- **WHAT TO PRODUCE**
Write out, exactly and in full, the line where "Given: Edit quick" appears together with all lines that follow it in the entries below. Do not include pictures.

━━ DATA PROVIDED

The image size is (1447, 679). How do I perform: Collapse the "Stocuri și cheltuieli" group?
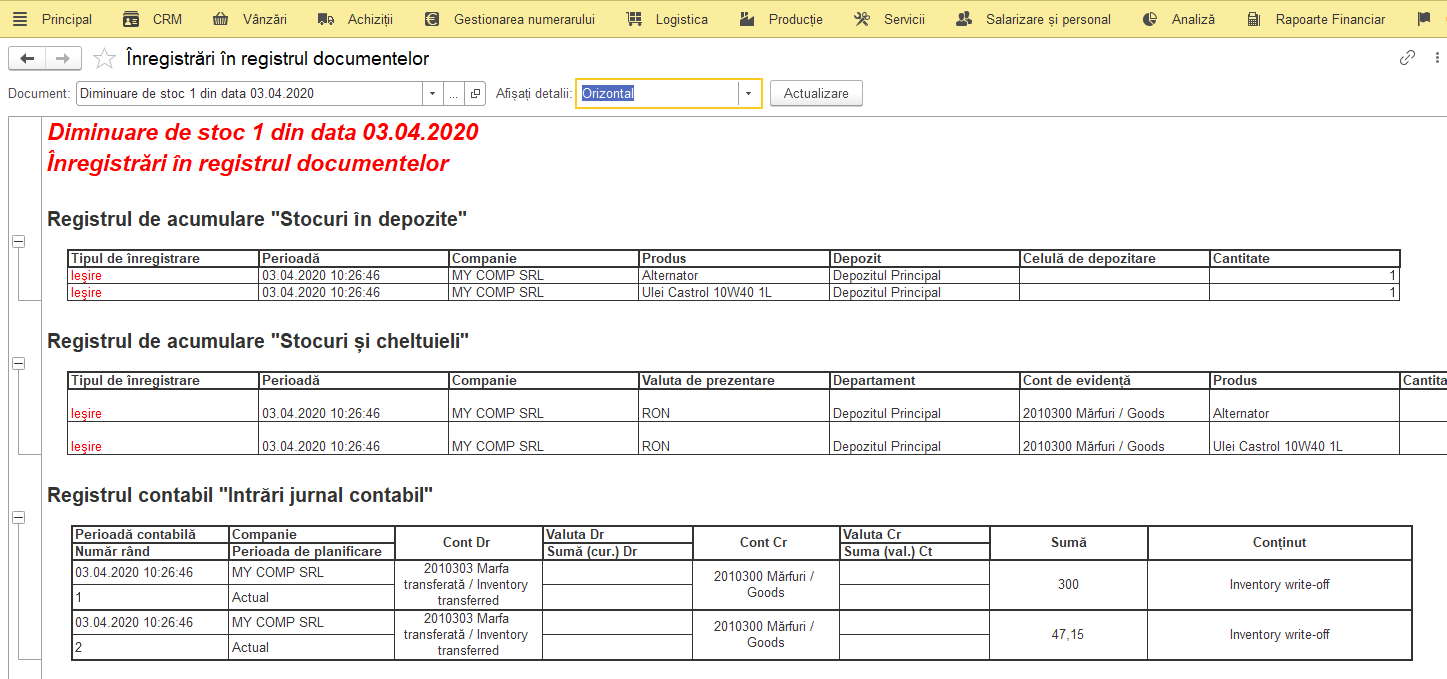click(18, 364)
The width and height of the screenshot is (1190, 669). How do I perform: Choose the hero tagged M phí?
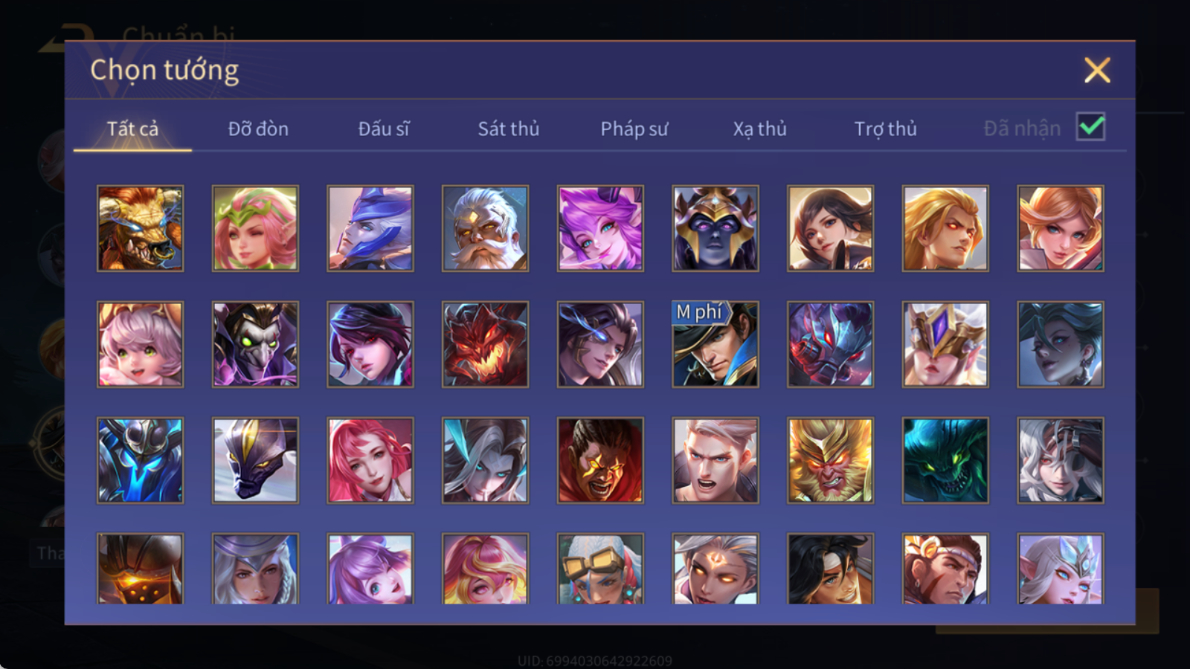point(716,344)
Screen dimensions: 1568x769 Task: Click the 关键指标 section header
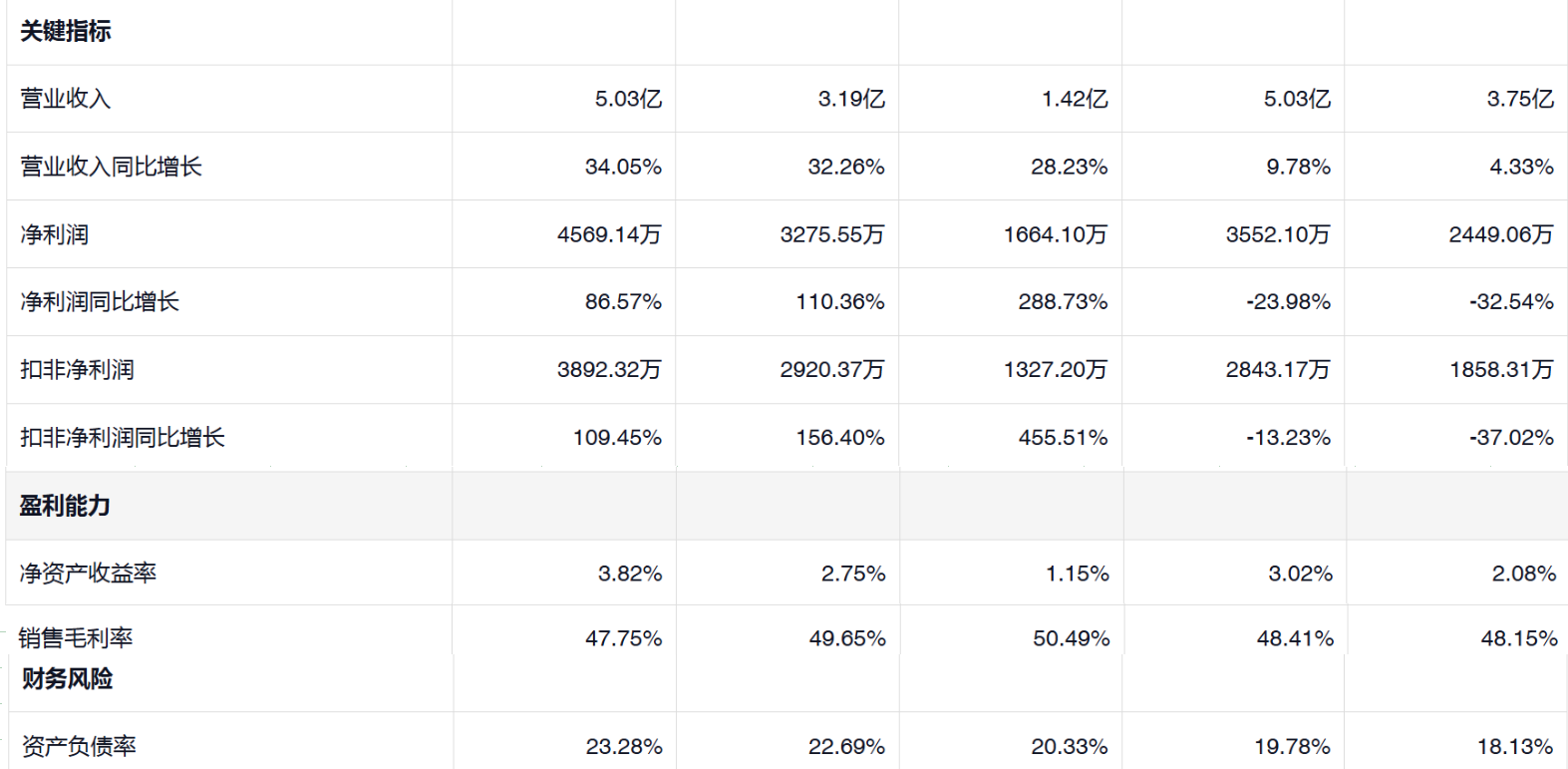pyautogui.click(x=66, y=32)
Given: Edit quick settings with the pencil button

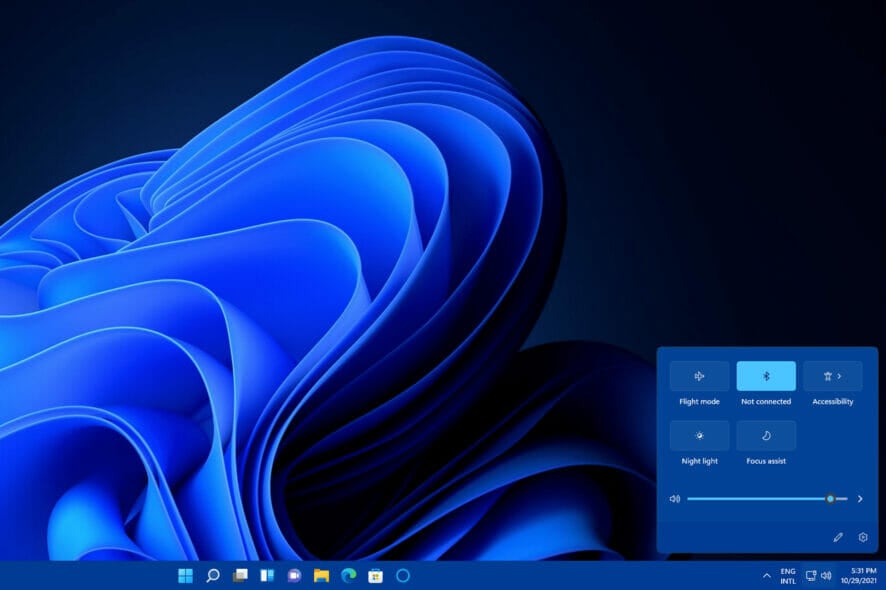Looking at the screenshot, I should (x=838, y=537).
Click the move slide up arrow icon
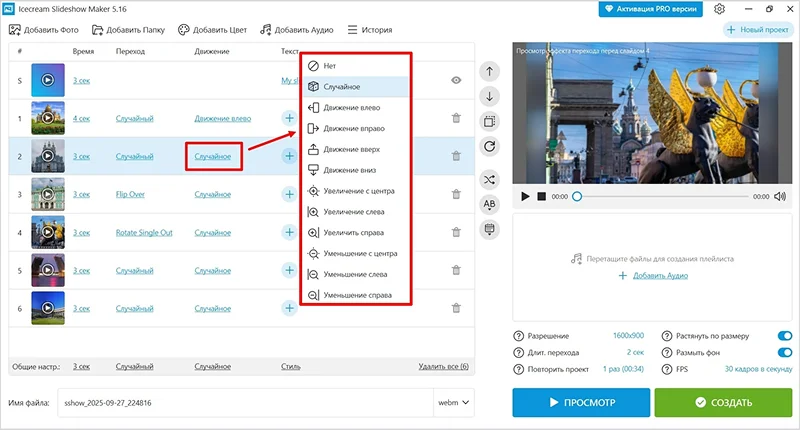 (x=489, y=72)
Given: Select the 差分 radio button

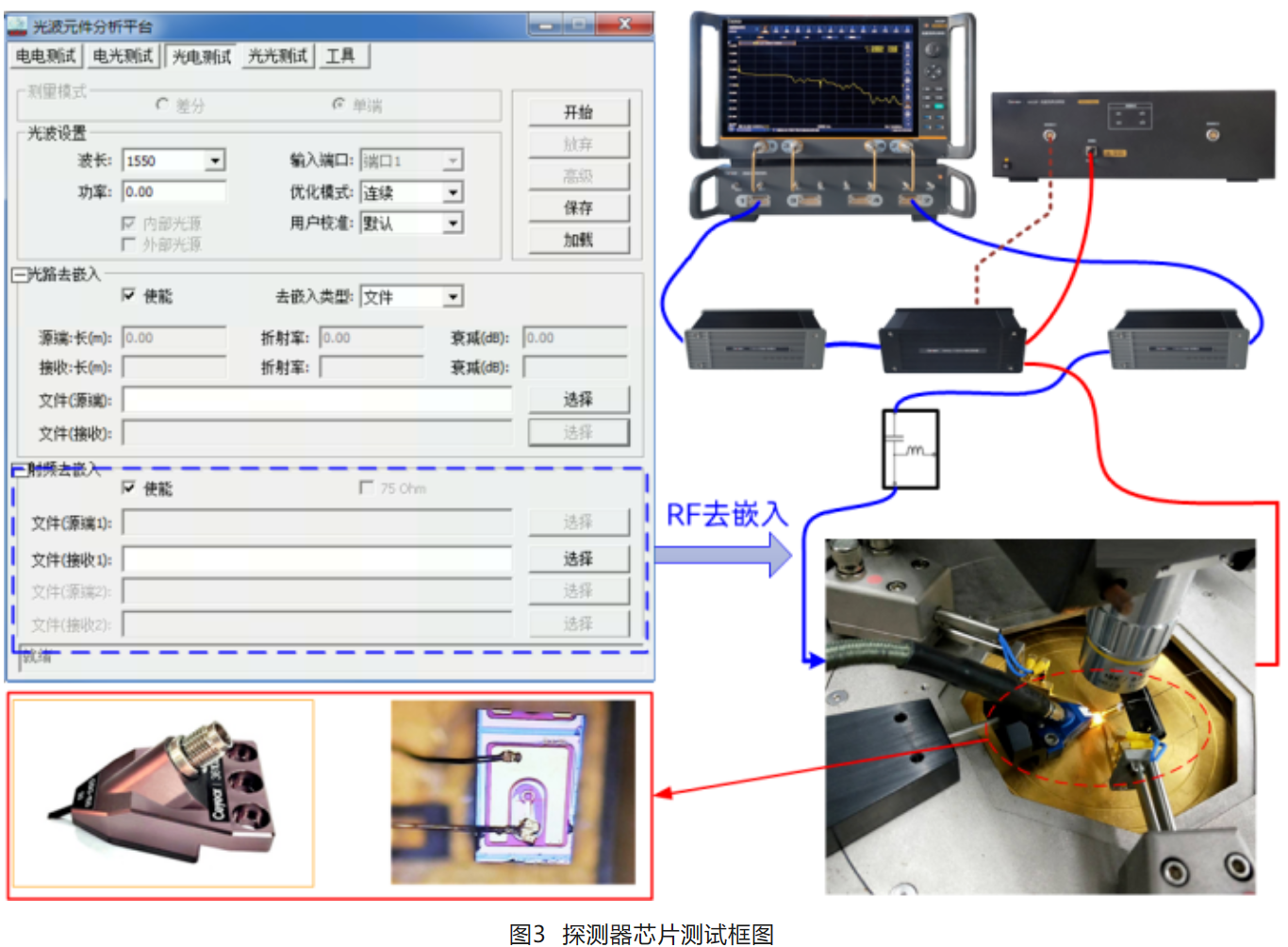Looking at the screenshot, I should (162, 105).
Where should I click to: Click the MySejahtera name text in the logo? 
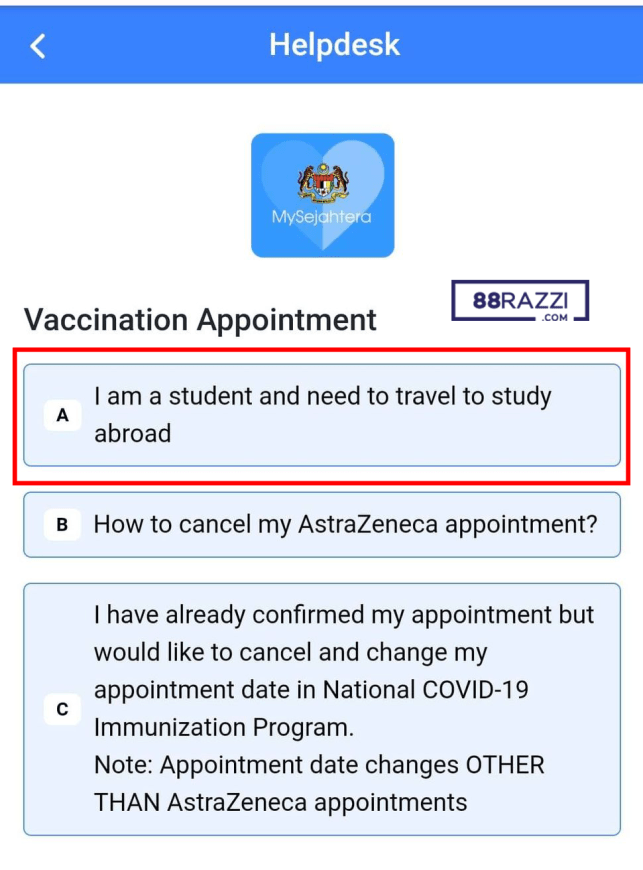click(x=321, y=217)
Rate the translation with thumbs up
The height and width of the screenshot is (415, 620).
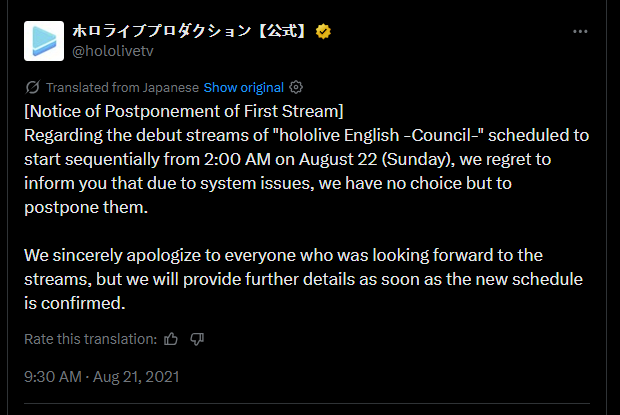point(171,339)
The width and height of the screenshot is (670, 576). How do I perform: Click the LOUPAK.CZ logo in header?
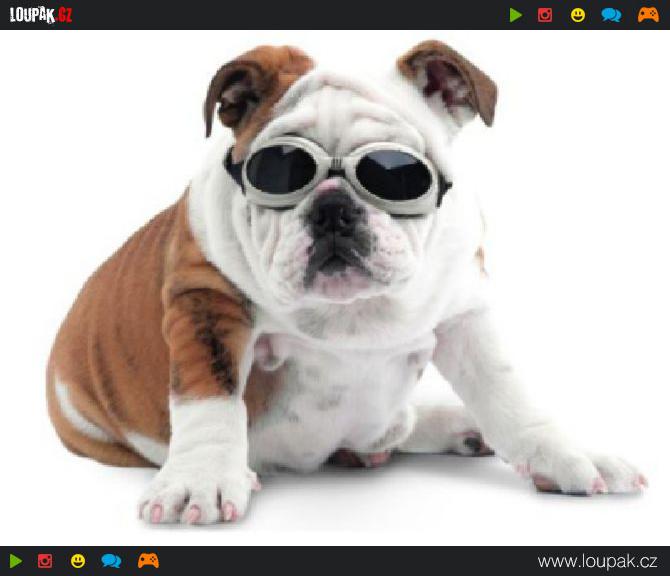(x=41, y=15)
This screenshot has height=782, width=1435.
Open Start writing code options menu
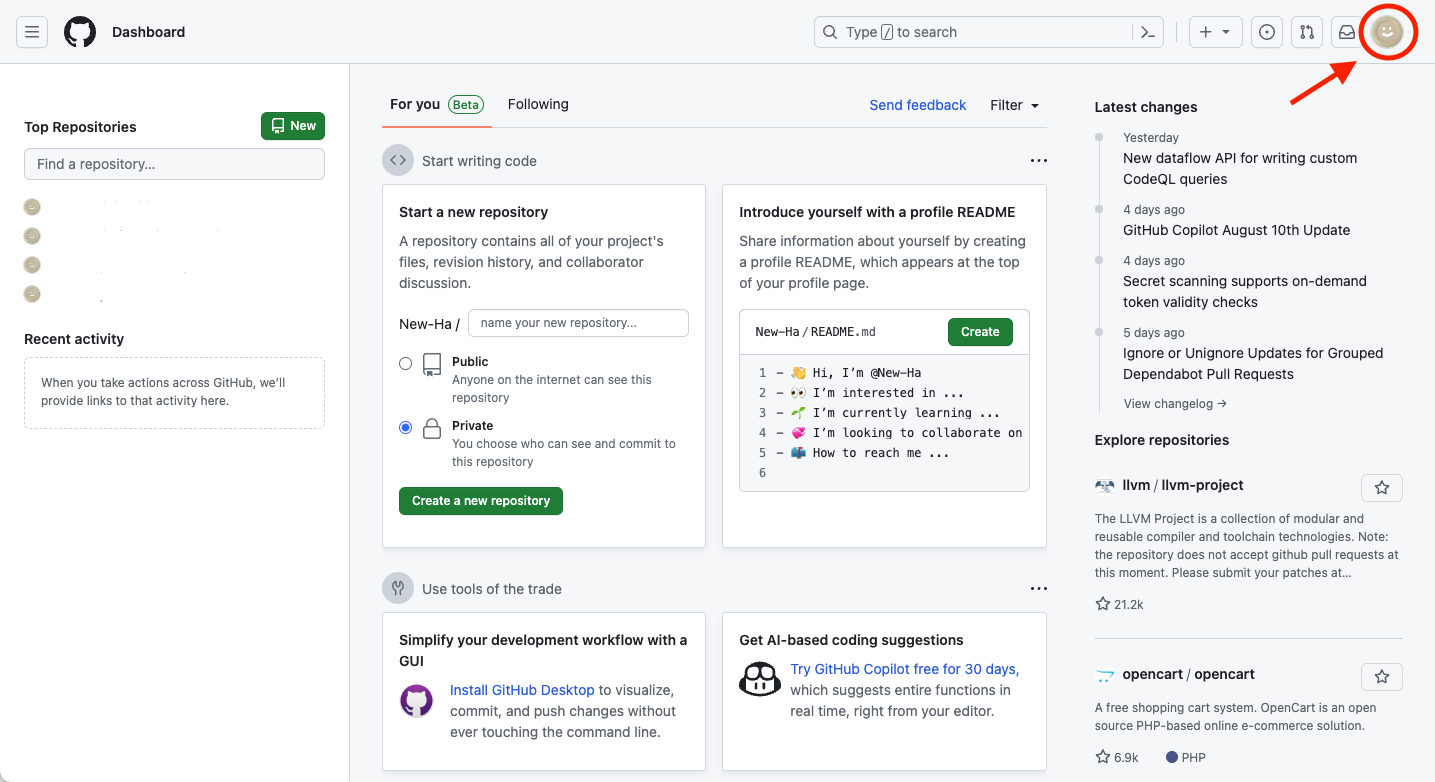[1038, 161]
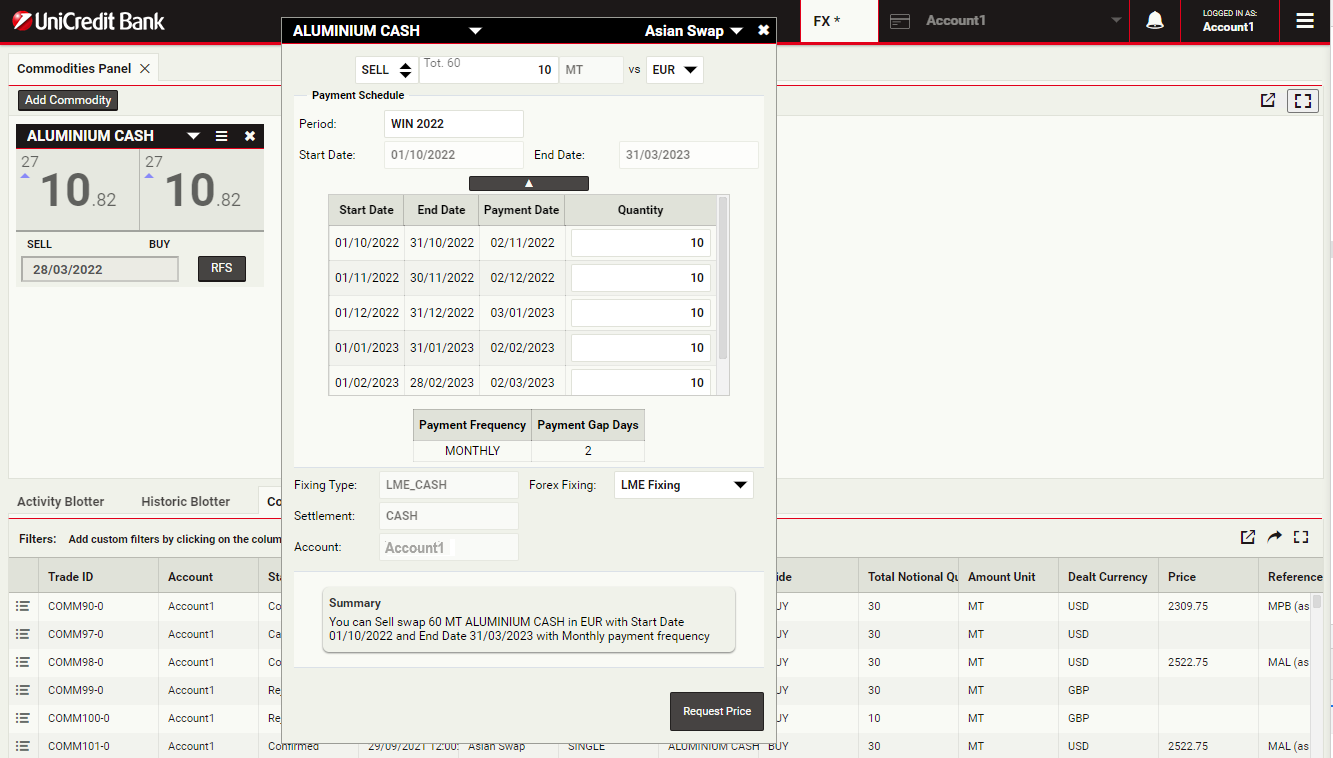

━━━━

- **EXERCISE ANSWER**
Given: Edit quick settings with the pencil button

Looking at the screenshot, I should (x=838, y=537).
Click the move slide up arrow icon
 (x=489, y=72)
Given: Select the 差分 radio button

Looking at the screenshot, I should (162, 105).
Where should I click to: Click the MySejahtera name text in the logo? 
click(x=321, y=217)
Rate the translation with thumbs up
The height and width of the screenshot is (415, 620).
point(171,339)
The width and height of the screenshot is (670, 576). How do I perform: Click the LOUPAK.CZ logo in header?
(x=41, y=15)
This screenshot has height=782, width=1435.
Open Start writing code options menu
[1038, 161]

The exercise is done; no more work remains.